Saved data entries:
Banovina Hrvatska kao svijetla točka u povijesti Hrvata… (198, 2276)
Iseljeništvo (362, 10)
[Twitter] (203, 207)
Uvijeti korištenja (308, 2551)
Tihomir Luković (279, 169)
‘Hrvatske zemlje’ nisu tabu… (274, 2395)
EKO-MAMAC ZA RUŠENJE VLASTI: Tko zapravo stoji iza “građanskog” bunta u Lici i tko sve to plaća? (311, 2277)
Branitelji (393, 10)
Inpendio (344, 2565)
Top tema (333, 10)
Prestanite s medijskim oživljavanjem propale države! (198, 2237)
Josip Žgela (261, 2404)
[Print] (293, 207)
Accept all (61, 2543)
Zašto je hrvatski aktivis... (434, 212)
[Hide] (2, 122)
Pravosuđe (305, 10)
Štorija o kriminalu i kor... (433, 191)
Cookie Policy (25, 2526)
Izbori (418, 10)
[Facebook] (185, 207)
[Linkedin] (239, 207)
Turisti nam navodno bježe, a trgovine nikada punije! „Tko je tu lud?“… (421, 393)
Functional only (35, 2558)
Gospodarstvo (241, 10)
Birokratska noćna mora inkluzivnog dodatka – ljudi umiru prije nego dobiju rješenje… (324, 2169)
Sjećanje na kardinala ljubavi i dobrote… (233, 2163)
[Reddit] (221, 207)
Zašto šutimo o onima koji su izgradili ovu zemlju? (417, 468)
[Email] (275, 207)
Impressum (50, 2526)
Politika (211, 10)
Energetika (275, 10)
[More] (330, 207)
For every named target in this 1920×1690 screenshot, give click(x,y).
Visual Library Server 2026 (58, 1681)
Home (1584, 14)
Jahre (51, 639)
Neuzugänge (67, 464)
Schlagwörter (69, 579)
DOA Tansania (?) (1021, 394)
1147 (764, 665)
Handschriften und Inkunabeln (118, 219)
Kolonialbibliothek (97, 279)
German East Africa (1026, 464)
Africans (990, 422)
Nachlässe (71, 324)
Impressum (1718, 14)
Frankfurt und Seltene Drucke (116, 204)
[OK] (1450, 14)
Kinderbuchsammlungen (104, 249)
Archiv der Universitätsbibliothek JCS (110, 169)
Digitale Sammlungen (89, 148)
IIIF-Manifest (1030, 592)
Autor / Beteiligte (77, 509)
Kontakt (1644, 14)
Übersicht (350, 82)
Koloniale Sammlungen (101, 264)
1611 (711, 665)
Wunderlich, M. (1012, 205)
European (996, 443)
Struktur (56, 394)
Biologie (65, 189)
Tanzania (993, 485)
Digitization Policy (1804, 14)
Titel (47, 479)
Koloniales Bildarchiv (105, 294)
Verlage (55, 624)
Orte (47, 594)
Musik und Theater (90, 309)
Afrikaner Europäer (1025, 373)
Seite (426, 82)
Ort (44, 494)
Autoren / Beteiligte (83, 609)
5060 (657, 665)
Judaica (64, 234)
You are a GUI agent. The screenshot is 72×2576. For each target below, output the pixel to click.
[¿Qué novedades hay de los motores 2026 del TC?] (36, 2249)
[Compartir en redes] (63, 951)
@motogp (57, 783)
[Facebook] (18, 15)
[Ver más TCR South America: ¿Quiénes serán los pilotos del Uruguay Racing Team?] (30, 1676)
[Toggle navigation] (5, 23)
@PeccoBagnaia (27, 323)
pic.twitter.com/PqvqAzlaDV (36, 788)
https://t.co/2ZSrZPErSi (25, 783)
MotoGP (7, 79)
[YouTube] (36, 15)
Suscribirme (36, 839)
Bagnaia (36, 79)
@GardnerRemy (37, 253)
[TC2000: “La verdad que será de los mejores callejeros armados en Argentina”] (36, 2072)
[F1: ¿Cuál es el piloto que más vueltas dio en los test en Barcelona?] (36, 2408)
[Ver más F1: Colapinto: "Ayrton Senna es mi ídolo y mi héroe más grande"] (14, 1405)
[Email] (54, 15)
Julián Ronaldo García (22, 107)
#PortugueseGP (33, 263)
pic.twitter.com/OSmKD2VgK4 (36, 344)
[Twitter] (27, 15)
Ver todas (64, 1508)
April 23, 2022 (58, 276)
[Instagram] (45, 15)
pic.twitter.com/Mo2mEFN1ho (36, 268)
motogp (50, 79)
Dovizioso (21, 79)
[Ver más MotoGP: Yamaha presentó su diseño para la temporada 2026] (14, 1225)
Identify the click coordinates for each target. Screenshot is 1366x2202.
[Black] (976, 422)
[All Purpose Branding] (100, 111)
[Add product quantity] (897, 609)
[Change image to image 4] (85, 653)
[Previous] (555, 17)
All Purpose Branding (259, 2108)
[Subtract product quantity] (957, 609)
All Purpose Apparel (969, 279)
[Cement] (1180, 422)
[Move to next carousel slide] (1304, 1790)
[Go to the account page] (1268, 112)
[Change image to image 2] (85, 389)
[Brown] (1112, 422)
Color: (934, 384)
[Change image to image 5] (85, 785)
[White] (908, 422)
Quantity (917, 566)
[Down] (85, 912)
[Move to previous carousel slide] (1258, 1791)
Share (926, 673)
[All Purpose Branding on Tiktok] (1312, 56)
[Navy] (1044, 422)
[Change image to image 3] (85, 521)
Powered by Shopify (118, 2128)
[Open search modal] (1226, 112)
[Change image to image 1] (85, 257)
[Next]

## The problem
Print all of the data exactly as it stands above.

## Solved exercise
Banovina Hrvatska kao svijetla točka u povijesti Hrvata… (198, 2276)
Iseljeništvo (362, 10)
[Twitter] (203, 207)
Uvijeti korištenja (308, 2551)
Tihomir Luković (279, 169)
‘Hrvatske zemlje’ nisu tabu… (274, 2395)
EKO-MAMAC ZA RUŠENJE VLASTI: Tko zapravo stoji iza “građanskog” bunta u Lici i tko sve to plaća? (311, 2277)
Branitelji (393, 10)
Inpendio (344, 2565)
Top tema (333, 10)
Prestanite s medijskim oživljavanjem propale države! (198, 2237)
Josip Žgela (261, 2404)
[Print] (293, 207)
Accept all (61, 2543)
Zašto je hrvatski aktivis... (434, 212)
[Hide] (2, 122)
Pravosuđe (305, 10)
Štorija o kriminalu i kor... (433, 191)
Cookie Policy (25, 2526)
Izbori (418, 10)
[Facebook] (185, 207)
[Linkedin] (239, 207)
Turisti nam navodno bježe, a trgovine nikada punije! „Tko je tu lud?“… (421, 393)
Functional only (35, 2558)
Gospodarstvo (241, 10)
Birokratska noćna mora inkluzivnog dodatka – ljudi umiru prije nego dobiju rješenje… (324, 2169)
Sjećanje na kardinala ljubavi i dobrote… (233, 2163)
[Reddit] (221, 207)
Zašto šutimo o onima koji su izgradili ovu zemlju? (417, 468)
[Email] (275, 207)
Impressum (50, 2526)
Politika (211, 10)
Energetika (275, 10)
[More] (330, 207)
For every named target in this 1920×1690 screenshot, give click(x,y).
Visual Library Server 2026 (58, 1681)
Home (1584, 14)
Jahre (51, 639)
Neuzugänge (67, 464)
Schlagwörter (69, 579)
DOA Tansania (?) (1021, 394)
1147 (764, 665)
Handschriften und Inkunabeln (118, 219)
Kolonialbibliothek (97, 279)
German East Africa (1026, 464)
Africans (990, 422)
Nachlässe (71, 324)
Impressum (1718, 14)
Frankfurt und Seltene Drucke (116, 204)
[OK] (1450, 14)
Kinderbuchsammlungen (104, 249)
Archiv der Universitätsbibliothek JCS (110, 169)
Digitale Sammlungen (89, 148)
IIIF-Manifest (1030, 592)
Autor / Beteiligte (77, 509)
Kontakt (1644, 14)
Übersicht (350, 82)
Koloniale Sammlungen (101, 264)
1611 (711, 665)
Wunderlich, M. (1012, 205)
European (996, 443)
Struktur (56, 394)
Biologie (65, 189)
Tanzania (993, 485)
Digitization Policy (1804, 14)
Titel (47, 479)
Koloniales Bildarchiv (105, 294)
Verlage (55, 624)
Orte (47, 594)
Musik und Theater (90, 309)
Afrikaner Europäer (1025, 373)
Seite (426, 82)
Ort (44, 494)
Autoren / Beteiligte (83, 609)
5060 (657, 665)
Judaica (64, 234)
You are a GUI agent. The screenshot is 72×2576. For each target below, output the pixel to click.
[¿Qué novedades hay de los motores 2026 del TC?] (36, 2249)
[Compartir en redes] (63, 951)
@motogp (57, 783)
[Facebook] (18, 15)
[Ver más TCR South America: ¿Quiénes serán los pilotos del Uruguay Racing Team?] (30, 1676)
[Toggle navigation] (5, 23)
@PeccoBagnaia (27, 323)
pic.twitter.com/PqvqAzlaDV (36, 788)
https://t.co/2ZSrZPErSi (25, 783)
MotoGP (7, 79)
[YouTube] (36, 15)
Suscribirme (36, 839)
Bagnaia (36, 79)
@GardnerRemy (37, 253)
[TC2000: “La verdad que será de los mejores callejeros armados en Argentina”] (36, 2072)
[F1: ¿Cuál es el piloto que más vueltas dio en los test en Barcelona?] (36, 2408)
[Ver más F1: Colapinto: "Ayrton Senna es mi ídolo y mi héroe más grande"] (14, 1405)
[Email] (54, 15)
Julián Ronaldo García (22, 107)
#PortugueseGP (33, 263)
pic.twitter.com/OSmKD2VgK4 (36, 344)
[Twitter] (27, 15)
Ver todas (64, 1508)
April 23, 2022 (58, 276)
[Instagram] (45, 15)
pic.twitter.com/Mo2mEFN1ho (36, 268)
motogp (50, 79)
Dovizioso (21, 79)
[Ver más MotoGP: Yamaha presentó su diseño para la temporada 2026] (14, 1225)
Identify the click coordinates for each target. Screenshot is 1366x2202.
[Black] (976, 422)
[All Purpose Branding] (100, 111)
[Add product quantity] (897, 609)
[Change image to image 4] (85, 653)
[Previous] (555, 17)
All Purpose Branding (259, 2108)
[Subtract product quantity] (957, 609)
All Purpose Apparel (969, 279)
[Cement] (1180, 422)
[Move to next carousel slide] (1304, 1790)
[Go to the account page] (1268, 112)
[Change image to image 2] (85, 389)
[Brown] (1112, 422)
Color: (934, 384)
[Change image to image 5] (85, 785)
[White] (908, 422)
Quantity (917, 566)
[Down] (85, 912)
[Move to previous carousel slide] (1258, 1791)
Share (926, 673)
[All Purpose Branding on Tiktok] (1312, 56)
[Navy] (1044, 422)
[Change image to image 3] (85, 521)
Powered by Shopify (118, 2128)
[Open search modal] (1226, 112)
[Change image to image 1] (85, 257)
[Next]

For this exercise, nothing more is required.